### TASK STATEMENT
From the text below about Marilyn's career in chemistry, return everything from "Accompanying Alan to" down to "guarantee of reappointment." word for word.

### DOCUMENT TEXT
-------------------------

At the University of Wisconsin, Marilyn pursued her interest in inorganic chemistry, studying molecular orbital theory. There she was introduced to the wonders of X-ray crystallography by Prof. Larry Dahl. Her focus had been molecular orbital theory, but she grew dissatisfied with the slow computers and use of IBM cards for carrying out the computations. At UW, she met Alan Olmstead, whom she married in 1966. Their first child, Janis, was born two years later.
“My interest in crystallography was sparked by Tom Dunne at Reed, and a grad school thesis committee member, Professor Larry Dahl,” she recollected. “I decided to follow that interest a few years after moving to UC Davis with my husband, Alan, in 1969.”
As a female scientist, Marilyn faced hurdles. Often the only female in her science and math classes in high school and graduate school, she was ridiculed and told that girls could not do that kind of work. Her first choice for a professor as adviser at UW turned her down, proclaiming that he did not accept female students. The professor who agreed to be her adviser refused to read or forward for publication the articles that she generated from her PhD thesis, telling her that he had to prioritize his male students, who needed jobs to support their families.
Accompanying Alan to UC Davis—where he had received a position as an assistant professor in the department of economics—Marilyn got a job as a lecturer in the chemistry department. A year later, she gave birth to a son, Eric, who died in infancy. In 1972, she had a third child, Nate. This was before family leave benefits existed, and Marilyn was forced to resign from her job before each birth with no guarantee of reappointment.
Over the next 34 years, she held positions as postdoctoral fellow, staff research associate, and specialist. And though she typically worked full time, many of these appointments were 49% time with no retirement benefits. Undeterred, she won several large grants to modernize the UCD crystallography lab that she directed. Under her leadership, the Davis facility would become one of the most productive crystallographic labs in the world. By 2000, she was the most published and cited member of the chemistry department. Marilyn believed that her accomplishments would speak for themselves, and that she would be appointed to the faculty. This was not the case. Finally, in 2003, when she was 60 years old, after outside pressure was applied on her behalf, she was appointed to the faculty as a full professor. She became emerita in 2015.

-------------------------

### DATASET EXTRACT
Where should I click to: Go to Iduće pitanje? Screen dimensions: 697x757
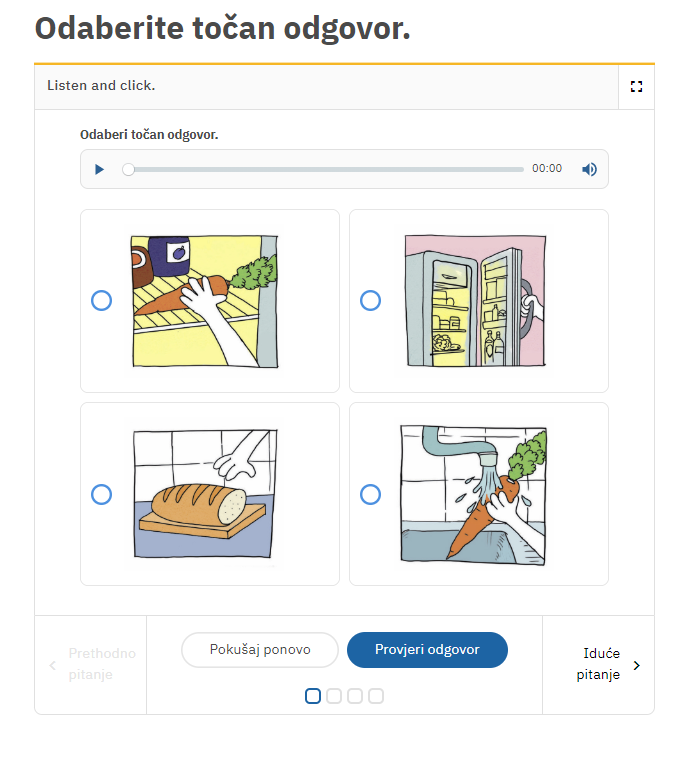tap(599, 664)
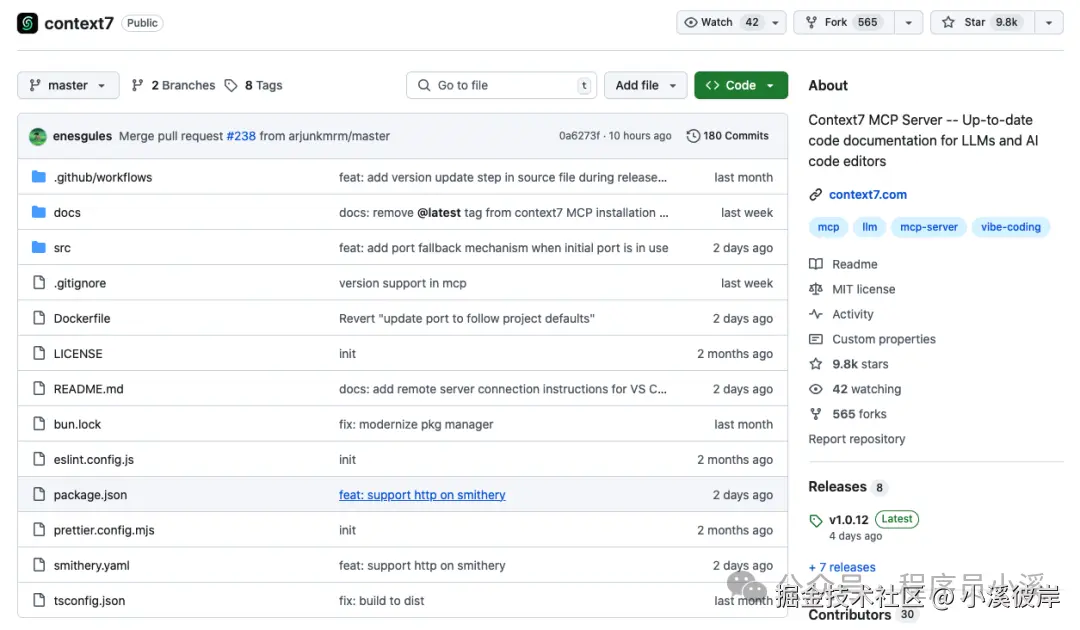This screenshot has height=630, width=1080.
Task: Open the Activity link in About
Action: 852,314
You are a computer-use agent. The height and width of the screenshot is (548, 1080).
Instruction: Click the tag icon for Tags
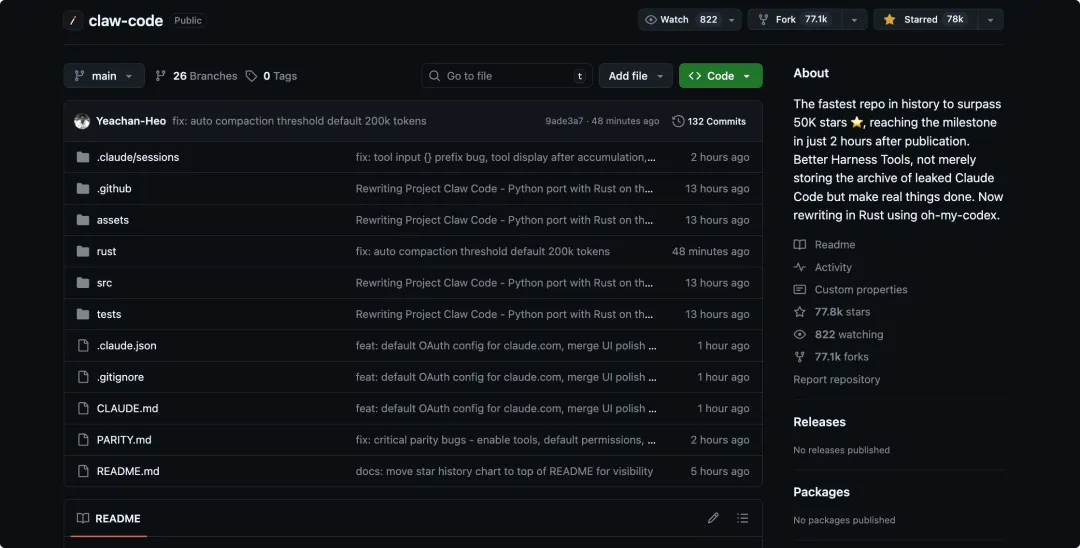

-------------------------

### REPLY TO THE EXERCISE
Accompanying Alan to UC Davis—where he had received a position as an assistant professor in the department of economics—Marilyn got a job as a lecturer in the chemistry department. A year later, she gave birth to a son, Eric, who died in infancy. In 1972, she had a third child, Nate. This was before family leave benefits existed, and Marilyn was forced to resign from her job before each birth with no guarantee of reappointment.